[TEXT]
[Start of Attachment]

Saturday, July 12, 2014

Africa Twin Troubles and Dog Sledding in Denali ;)

(Having a good laugh at the Universe right now… I'm getting a chance to get caught up on this RR because while I sit here at McDonald’s, watching the Netherlands play Brazil, Roel is in a taxi with a Brazilian woman we just met at a gas station, on the way to the site where her husband crashed his Ducati Multistrada earlier (he’s OK - his ankle just hurts too much to ride). Roel will probably miss the game as he has 30+ kilometers of dirt to cover on the Multistrada in order to get it back to town for the Brazilian couple, while they head off to the hospital in the taxi to have the ankle checked. Perhaps the Universe will reward this riding Dutchman’s kindness with a 3rd place win for his home country Hup Holland Hup!!)

[End of Attachment]

Saved entries

[Start of Attachment]

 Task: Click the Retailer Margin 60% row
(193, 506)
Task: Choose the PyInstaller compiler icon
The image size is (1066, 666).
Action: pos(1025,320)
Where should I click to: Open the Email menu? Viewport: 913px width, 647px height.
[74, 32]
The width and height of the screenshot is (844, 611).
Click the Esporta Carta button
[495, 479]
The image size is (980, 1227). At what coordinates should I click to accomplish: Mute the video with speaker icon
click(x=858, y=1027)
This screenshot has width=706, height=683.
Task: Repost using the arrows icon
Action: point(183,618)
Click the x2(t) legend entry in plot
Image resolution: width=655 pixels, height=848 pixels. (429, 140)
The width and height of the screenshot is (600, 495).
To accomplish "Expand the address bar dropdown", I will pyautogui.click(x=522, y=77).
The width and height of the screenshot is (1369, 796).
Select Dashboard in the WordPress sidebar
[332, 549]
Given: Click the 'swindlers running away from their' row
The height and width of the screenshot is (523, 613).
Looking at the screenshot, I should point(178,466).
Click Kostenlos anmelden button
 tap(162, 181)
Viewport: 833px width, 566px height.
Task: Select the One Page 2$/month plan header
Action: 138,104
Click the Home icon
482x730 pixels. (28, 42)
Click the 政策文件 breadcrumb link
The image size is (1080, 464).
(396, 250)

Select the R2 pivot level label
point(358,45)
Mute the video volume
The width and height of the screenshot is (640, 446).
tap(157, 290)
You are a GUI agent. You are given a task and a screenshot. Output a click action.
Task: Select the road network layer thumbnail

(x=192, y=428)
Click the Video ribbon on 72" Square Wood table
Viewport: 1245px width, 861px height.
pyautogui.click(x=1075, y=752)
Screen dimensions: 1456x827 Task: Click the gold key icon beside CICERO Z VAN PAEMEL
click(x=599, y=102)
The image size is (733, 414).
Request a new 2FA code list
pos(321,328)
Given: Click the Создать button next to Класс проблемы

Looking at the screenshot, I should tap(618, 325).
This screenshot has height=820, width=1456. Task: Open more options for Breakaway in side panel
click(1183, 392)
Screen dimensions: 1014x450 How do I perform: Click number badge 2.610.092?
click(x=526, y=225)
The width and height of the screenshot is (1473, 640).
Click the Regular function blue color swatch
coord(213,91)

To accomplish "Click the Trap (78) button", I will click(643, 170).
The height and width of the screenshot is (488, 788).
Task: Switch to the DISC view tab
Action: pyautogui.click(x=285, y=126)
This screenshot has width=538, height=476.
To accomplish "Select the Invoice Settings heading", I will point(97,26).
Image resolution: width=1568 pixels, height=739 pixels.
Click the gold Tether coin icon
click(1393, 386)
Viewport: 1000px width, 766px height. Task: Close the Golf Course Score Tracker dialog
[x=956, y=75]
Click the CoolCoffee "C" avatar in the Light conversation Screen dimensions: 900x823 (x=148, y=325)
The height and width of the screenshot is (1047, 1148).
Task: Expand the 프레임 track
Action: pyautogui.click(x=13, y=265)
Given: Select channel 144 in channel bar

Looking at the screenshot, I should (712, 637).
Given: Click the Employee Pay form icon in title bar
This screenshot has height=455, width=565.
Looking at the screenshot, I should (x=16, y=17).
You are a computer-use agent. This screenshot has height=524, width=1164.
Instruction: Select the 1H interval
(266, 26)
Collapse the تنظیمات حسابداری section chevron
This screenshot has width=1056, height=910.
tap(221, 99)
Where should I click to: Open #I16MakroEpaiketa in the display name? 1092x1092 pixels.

[End of Attachment]

[WORK INSTRUCTION 1]
Set down the blog post word for word, beginning at the words "Africa Twin Troubles" and stopping after "Hup Holland Hup!!)".
[WORK INSTRUCTION 2]
In the blog post, what motorcycle did the Brazilian woman's husband crash?

[ANSWER SECTION 1]
Africa Twin Troubles and Dog Sledding in Denali ;)

(Having a good laugh at the Universe right now… I'm getting a chance to get caught up on this RR because while I sit here at McDonald’s, watching the Netherlands play Brazil, Roel is in a taxi with a Brazilian woman we just met at a gas station, on the way to the site where her husband crashed his Ducati Multistrada earlier (he’s OK - his ankle just hurts too much to ride). Roel will probably miss the game as he has 30+ kilometers of dirt to cover on the Multistrada in order to get it back to town for the Brazilian couple, while they head off to the hospital in the taxi to have the ankle checked. Perhaps the Universe will reward this riding Dutchman’s kindness with a 3rd place win for his home country Hup Holland Hup!!)

[ANSWER SECTION 2]
A Ducati Multistrada.